_Required work_
Your response should contain every line from the data below that holds the string "each".

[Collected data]
--*--

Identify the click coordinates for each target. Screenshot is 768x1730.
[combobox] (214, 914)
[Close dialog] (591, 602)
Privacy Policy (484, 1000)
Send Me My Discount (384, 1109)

--*--

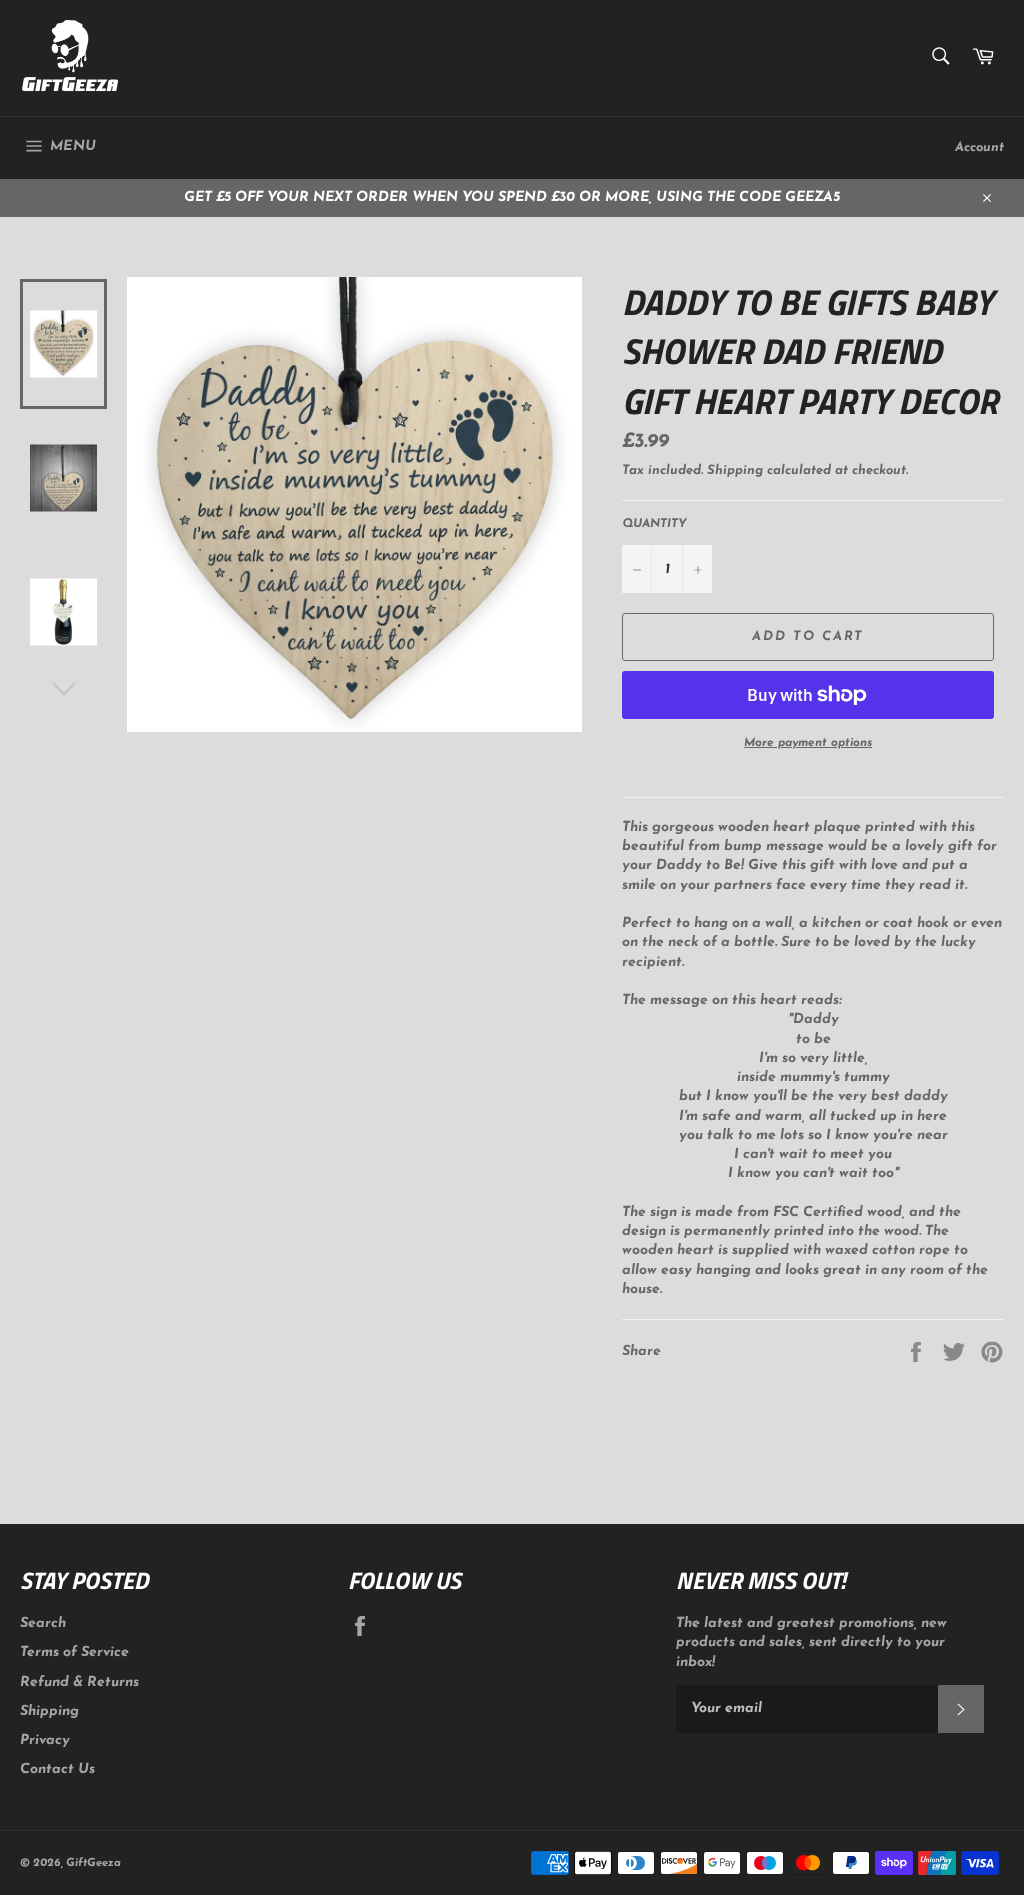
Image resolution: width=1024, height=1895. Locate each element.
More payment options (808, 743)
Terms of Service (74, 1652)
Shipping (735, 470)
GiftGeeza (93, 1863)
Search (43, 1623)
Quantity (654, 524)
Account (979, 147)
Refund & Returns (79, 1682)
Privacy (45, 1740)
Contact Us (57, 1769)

--*--

_Solution to this task_
Identify the click coordinates for each target. Screenshot is 768x1730.
Image resolution: width=1024, height=1895. Locate each element.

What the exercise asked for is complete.